Memory Management

This page describes how memory management works in Ray, and how you can set memory quotas to ensure memory-intensive applications run predictably and reliably.

Overview

There are several ways that Ray applications use memory:

_images/memory.svg
Ray system memory: this is memory used internally by Ray
  • Redis: memory used for storing task lineage and object metadata. When Redis becomes full, lineage will start to be be LRU evicted, which makes the corresponding objects ineligible for reconstruction on failure.
  • Raylet: memory used by the C++ raylet process running on each node. This cannot be controlled, but is usually quite small.
Application memory: this is memory used by your application
  • Worker heap: memory used by your application (e.g., in Python code or TensorFlow), best measured as the resident set size (RSS) of your application minus its shared memory usage (SHR) in commands such as top.
  • Object store memory: memory used when your application creates objects in the objects store via ray.put and when returning values from remote functions. Objects are LRU evicted when the store is full. There is an object store server running on each node.
  • Object store shared memory: memory used when your application reads objects via ray.get. Note that if an object is already present on the node, this does not cause additional allocations. This allows large objects to be efficiently shared among many actors and tasks.

By default, Ray will cap the memory used by Redis at min(30% of node memory, 10GiB), and object store at min(10% of node memory, 20GiB), leaving half of the remaining memory on the node available for use by worker heap. You can also manually configure this by setting redis_max_memory=<bytes> and object_store_memory=<bytes> on Ray init.

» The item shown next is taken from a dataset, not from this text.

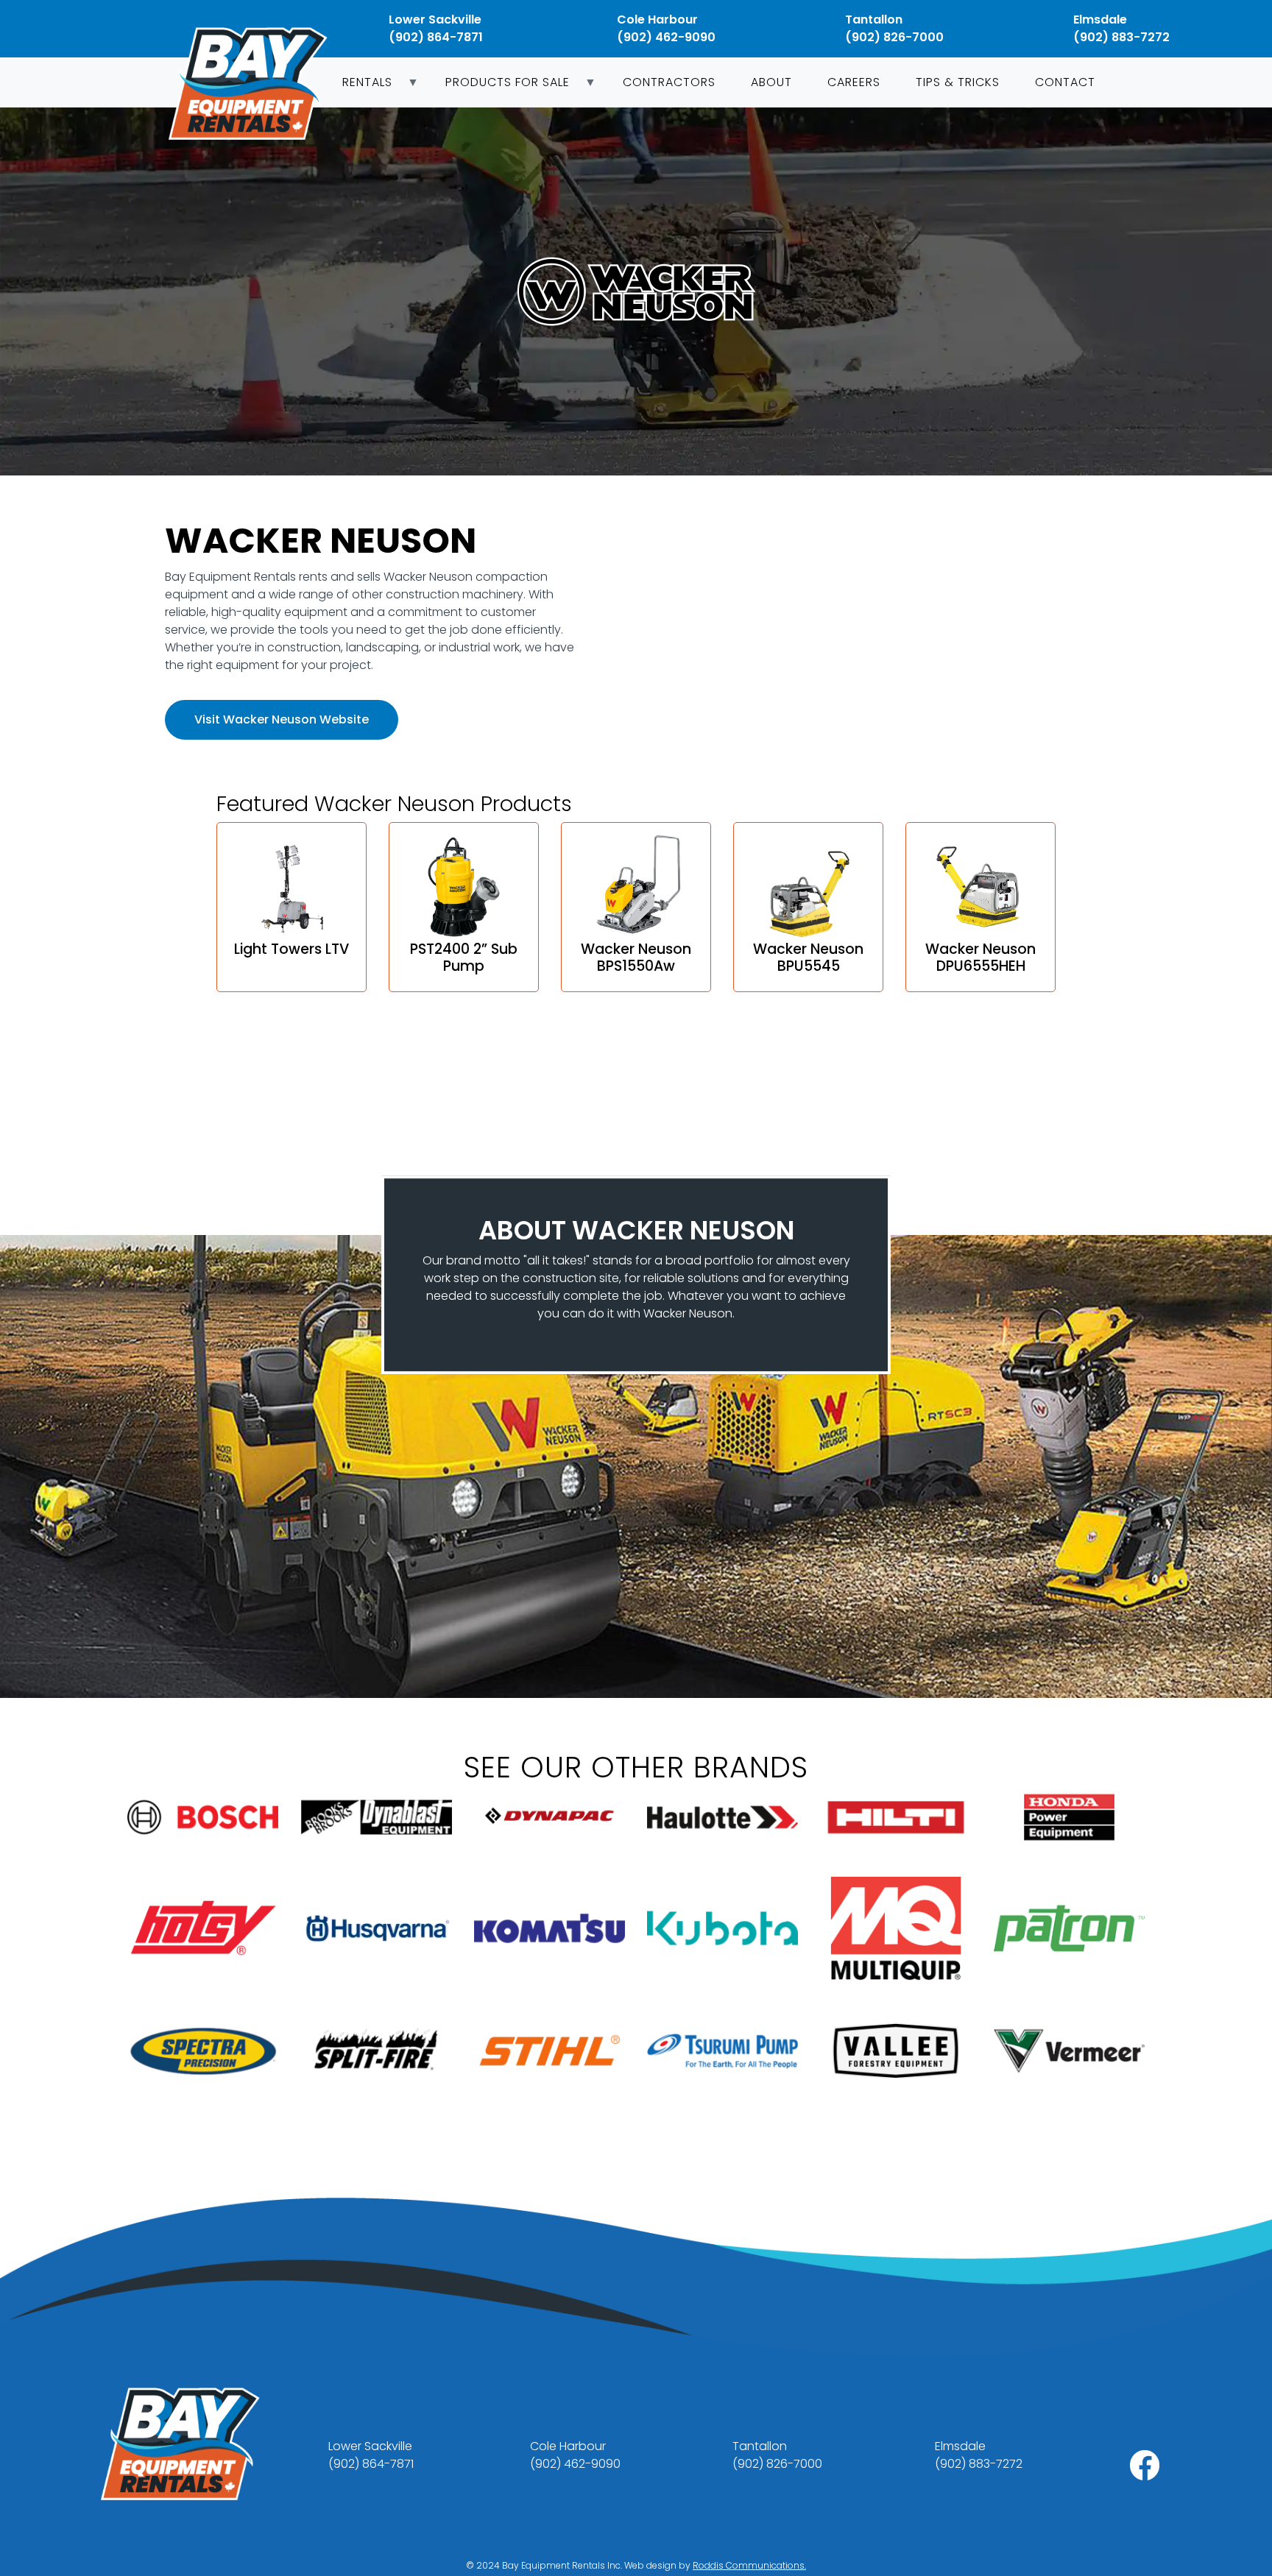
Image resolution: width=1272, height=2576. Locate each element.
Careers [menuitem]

It is important to note that these default Redis and object store limits do not address the following issues:

  • Actor or task heap usage exceeding the remaining available memory on a node.
  • Heavy use of the object store by certain actors or tasks causing objects required by other tasks to be prematurely evicted.

To avoid these potential sources of instability, you can set memory quotas to reserve memory for individual actors and tasks.

Heap memory quota

When Ray starts, it queries the available memory on a node / container not reserved for Redis and the object store or being used by other applications. This is considered “available memory” that actors and tasks can request memory out of. You can also set memory=<bytes> on Ray init to tell Ray explicitly how much memory is available.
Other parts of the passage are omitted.